Increasing case studies from all around the world have been reporting A. baumannii as the cause of soft tissue infections [7, 8, 1214]. In all these cases, the A. baumannii infection progressed and caused sepsis. In a study, 4.5% of blood cultures taken from patients hospitalized in all departments were identified as A. baumannii infections [15]. In neonates, 10.8% of blood isolates were identified as A. baumannii and were implicated with 11.3% mortality rates [15].

Reviewing the clinical history and culture results since his admission, the patient had several wound and soft tissue infections, most probably nosocomial in nature either acquired from our hospital or from the previously visited facility. In this context, multidrug-resistant A. baumanii has been constantly isolated from the affected eye, right tibia wound (before and after amputation), and his left upper extremity wound. It is clear that the treatment could not contain the infection and was not successful in eradicating the organism that was subsequently isolated from left thigh previous incision site. One day later, the same organism was isolated from the sputum of the patient shortly before he developed the septic shock. The presence of other organisms such as E. coli and Enterobacter spp. contributed to the severity of the case, especially, E. coli that was isolated from the right tibia and the muscle biopsy intraoperatively. However, the organism that was constantly found in all cultures was MDR A. baumanii and was therefore incriminated as the major cause for the generalized infections.

4. Conclusion

In conclusion, necrotizing fasciitis is a rare life-threatening condition that requires prompt recognition and aggressive surgical debridement along with broad-spectrum antibiotics. Early diagnosis of the condition poses a challenge, and a high index of suspicion is crucial.
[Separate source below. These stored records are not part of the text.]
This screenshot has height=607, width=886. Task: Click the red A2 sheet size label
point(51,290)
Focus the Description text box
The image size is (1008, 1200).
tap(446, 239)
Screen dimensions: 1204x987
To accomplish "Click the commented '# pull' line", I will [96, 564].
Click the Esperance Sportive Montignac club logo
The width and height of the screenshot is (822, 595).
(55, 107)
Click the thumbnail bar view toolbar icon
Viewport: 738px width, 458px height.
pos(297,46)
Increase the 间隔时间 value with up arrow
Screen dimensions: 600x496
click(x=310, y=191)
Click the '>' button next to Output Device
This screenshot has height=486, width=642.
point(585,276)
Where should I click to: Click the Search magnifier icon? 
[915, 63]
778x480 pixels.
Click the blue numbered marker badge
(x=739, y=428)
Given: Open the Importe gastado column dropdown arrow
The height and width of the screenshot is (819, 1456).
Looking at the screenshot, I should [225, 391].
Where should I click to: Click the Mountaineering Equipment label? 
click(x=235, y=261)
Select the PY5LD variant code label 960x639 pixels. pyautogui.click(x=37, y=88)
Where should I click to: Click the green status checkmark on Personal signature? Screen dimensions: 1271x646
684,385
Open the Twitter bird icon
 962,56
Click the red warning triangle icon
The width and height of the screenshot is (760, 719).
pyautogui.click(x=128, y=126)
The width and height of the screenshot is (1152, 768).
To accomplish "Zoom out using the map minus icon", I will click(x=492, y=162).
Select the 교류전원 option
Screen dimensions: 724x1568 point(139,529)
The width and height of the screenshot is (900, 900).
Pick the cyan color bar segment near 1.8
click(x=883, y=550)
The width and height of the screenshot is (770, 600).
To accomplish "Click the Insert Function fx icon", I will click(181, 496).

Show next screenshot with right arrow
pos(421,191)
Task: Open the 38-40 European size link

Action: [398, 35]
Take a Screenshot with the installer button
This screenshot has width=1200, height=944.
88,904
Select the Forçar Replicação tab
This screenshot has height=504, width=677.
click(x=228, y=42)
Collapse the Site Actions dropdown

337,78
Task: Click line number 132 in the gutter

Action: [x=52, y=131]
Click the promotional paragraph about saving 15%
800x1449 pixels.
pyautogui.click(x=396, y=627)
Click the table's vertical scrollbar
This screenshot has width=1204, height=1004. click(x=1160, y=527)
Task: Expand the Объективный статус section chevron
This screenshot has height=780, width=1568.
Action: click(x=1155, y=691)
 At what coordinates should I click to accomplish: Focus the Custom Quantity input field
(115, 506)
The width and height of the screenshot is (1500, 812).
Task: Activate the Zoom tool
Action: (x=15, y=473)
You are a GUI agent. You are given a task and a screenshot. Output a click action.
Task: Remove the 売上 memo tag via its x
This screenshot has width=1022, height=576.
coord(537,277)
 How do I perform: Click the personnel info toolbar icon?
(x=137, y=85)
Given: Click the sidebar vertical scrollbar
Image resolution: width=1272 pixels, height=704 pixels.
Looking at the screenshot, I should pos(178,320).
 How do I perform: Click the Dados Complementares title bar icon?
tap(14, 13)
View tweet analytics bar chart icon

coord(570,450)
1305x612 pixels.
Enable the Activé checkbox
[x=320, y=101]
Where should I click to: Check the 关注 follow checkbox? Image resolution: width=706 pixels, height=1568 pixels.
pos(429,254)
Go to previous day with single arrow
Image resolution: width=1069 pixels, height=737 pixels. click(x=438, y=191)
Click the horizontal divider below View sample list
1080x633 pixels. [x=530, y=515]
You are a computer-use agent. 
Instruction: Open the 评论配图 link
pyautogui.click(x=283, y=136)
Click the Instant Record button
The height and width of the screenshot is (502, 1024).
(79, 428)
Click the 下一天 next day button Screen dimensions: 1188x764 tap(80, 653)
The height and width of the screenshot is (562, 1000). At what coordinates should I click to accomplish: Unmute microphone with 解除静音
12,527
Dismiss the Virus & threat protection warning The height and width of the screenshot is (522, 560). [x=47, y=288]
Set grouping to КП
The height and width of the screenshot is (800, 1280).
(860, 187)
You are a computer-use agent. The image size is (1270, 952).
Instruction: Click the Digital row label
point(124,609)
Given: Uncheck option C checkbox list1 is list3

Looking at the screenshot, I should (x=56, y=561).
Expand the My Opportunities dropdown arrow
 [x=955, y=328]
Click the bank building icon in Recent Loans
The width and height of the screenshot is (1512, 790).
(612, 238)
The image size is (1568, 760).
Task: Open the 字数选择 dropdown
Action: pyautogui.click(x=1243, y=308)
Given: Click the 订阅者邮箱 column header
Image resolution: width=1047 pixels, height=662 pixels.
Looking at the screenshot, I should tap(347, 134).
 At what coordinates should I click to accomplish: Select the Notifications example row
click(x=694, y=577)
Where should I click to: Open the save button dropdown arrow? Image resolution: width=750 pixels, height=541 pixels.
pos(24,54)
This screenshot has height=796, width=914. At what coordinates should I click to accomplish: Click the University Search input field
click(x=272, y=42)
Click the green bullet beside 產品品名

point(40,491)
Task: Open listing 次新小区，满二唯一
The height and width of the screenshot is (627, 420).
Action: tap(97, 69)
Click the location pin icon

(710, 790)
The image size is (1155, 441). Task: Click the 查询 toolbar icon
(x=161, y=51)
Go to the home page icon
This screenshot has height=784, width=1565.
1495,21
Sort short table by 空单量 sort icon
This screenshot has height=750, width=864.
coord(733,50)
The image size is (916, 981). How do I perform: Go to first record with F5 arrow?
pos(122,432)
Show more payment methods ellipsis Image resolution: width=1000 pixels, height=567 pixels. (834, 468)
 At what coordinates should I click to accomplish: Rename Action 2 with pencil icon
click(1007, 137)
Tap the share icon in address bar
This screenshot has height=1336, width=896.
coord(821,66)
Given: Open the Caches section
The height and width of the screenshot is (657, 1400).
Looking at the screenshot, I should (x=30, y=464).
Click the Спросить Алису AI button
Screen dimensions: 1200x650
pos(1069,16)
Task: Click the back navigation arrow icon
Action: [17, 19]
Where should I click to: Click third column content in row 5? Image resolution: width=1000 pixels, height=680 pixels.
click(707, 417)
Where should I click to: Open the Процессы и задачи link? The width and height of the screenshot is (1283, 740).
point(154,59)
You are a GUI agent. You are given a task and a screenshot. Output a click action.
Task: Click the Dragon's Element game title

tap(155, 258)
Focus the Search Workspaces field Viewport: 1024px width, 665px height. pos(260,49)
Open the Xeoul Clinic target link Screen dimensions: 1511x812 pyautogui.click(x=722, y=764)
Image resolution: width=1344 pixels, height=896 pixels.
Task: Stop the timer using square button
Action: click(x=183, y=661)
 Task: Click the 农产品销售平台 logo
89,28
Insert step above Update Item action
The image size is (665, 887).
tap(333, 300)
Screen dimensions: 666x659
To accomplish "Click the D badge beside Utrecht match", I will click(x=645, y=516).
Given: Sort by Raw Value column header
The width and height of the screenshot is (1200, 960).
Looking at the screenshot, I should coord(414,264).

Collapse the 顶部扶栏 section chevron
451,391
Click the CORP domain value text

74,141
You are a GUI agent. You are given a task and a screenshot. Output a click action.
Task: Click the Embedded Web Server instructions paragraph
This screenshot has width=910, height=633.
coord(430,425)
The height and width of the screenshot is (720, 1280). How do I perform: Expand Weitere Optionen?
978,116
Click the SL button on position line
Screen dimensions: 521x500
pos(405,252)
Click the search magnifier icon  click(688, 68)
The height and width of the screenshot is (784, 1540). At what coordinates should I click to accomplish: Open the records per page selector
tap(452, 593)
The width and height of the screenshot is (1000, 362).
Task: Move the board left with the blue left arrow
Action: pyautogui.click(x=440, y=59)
The question at hand remains. Would a more aggressive and a faster decision to intervene have affected the outcome in this patient or was he doomed since the beginning of the deep tissue infection? And, are there any promising alternatives for the treatment of necrotizing fasciitis or improvements on the current standard of care consisting of antibiotics and surgical debridement?

Conflicts of Interest

The authors declare that they have no conflicts of interest regarding the publication of this article.